Perthera's revenue streams come from various industry and pharmaceutical partnerships. The firm will provide molecular contract research services through their compilation of real-world data, clinical trial acceleration services, and post-market surveillance. Revenue can also come from collaborations in which an industry partner may want to employ their technology in the Perthera platform.
"In the past, we used to charge as much as $5,000 per patient for this service, and now we're offering this at limited to no charge to healthcare systems and physicians. That's a major accelerator, and the fact that we're working directly with physicians and health systems also allows us to align the service on a repeatable basis," he said.
Perthera estimates that its platform has been used in over 250 cancer centers across all 50 states and by 10 percent of US oncologists. "We've democratized and proven that it can go anywhere. It can go to one patient in North Dakota or hundreds of patients out of Cedars-Sinai," Gregory said.
The company is also helping other academic centers structure their internal faculty to host their own virtual molecular tumor boards, so physicians can still discuss patient cases despite not being able to be in the same room.
Perthera has seen some success with Thomas Jefferson University, which is using the program, especially the molecular tumor board, extensively in pancreatic cancer patients to advance the use of precision medicine.
Other hospitals have expressed interest in working with the firm, according to Gregory, and Perthera gives them the choice of using its platform with AI and virtual molecular tumor board in place of or in tandem with their in-house molecular tumor board.
Perthera also recently announced a partnership with the Lazarex Cancer Foundation, in which its precision oncology platform will be used in combination with Lazarex's own trial programs, IMPACT and CARE, to help enroll patients into clinical trials based on their molecular information. Lazarex's chairman Dana Dornsife highlighted in a statement that "Perthera’s platform has been proven to advance patient outcomes from both an overall and progression-free survival perspective, and also proven to accelerate clinical trial enrollment by five times the national average."
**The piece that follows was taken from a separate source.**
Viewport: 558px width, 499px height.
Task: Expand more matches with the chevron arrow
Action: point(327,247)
Lazarex is a public non-profit started in 2006 to help advanced cancer patients gain access to medical breakthroughs in clinical trials. While the group does not do trial matching, Lazarex helps patients navigate FDA-approved clinical trial options and provides financial assistance to cover out-of-pocket expenses, travel costs, and a travel companion.
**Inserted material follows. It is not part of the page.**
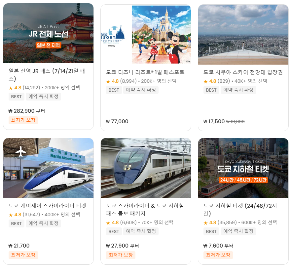The image size is (292, 267).
Task: Open the Tokyo Disney Resort image
Action: point(146,35)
Lazarex has relationships with over 200 investigational sites nationwide. It has supported patients across all of the comprehensive cancer centers in the US and has interfaced with other patient advocacy organizations and biotech industry partners like Perthera.
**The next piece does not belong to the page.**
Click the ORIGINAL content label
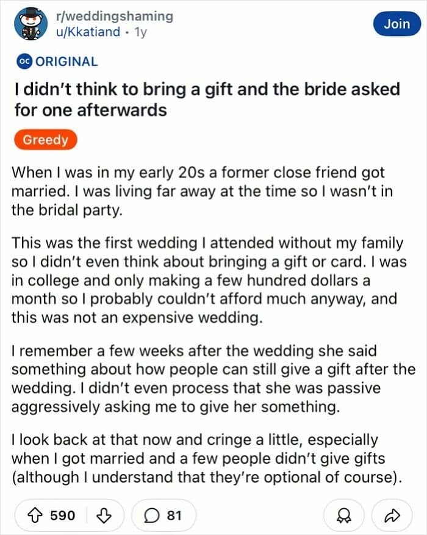Image resolution: width=427 pixels, height=535 pixels. pyautogui.click(x=66, y=62)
One of the programs that Lazarex is working on with Perthera is CARE, which aims to improve clinical trial enrollment, retention, and minority participation, and to create a platform of affordable access.
"The reason that we really like the partnership with Perthera is that Perthera can be much more specific regarding which clinical trials these patients could potentially benefit most from. Without the molecular profiling report that Perthera provides, we can't do that for our patients," Dornsife said.
In oncology clinical trials, patients can also rack up costs related to care and testing. Perthera, in this partnership, will facilitate molecular profiling for patients, precisely match and also accelerate clinical trial enrollment. It will also work with corresponding labs to minimize the patients' financial impact. "A lot of our patients can't afford to have molecular profiling done. Many of them have government assistance with their healthcare, so their insurance will not cover the cost of molecular profiling," Dornsife said. "This partnership helps us to have that conversation with a patient, explain why [molecular testing] is important, and the fact that we can secure this test for the patient at no cost to them is a big deal."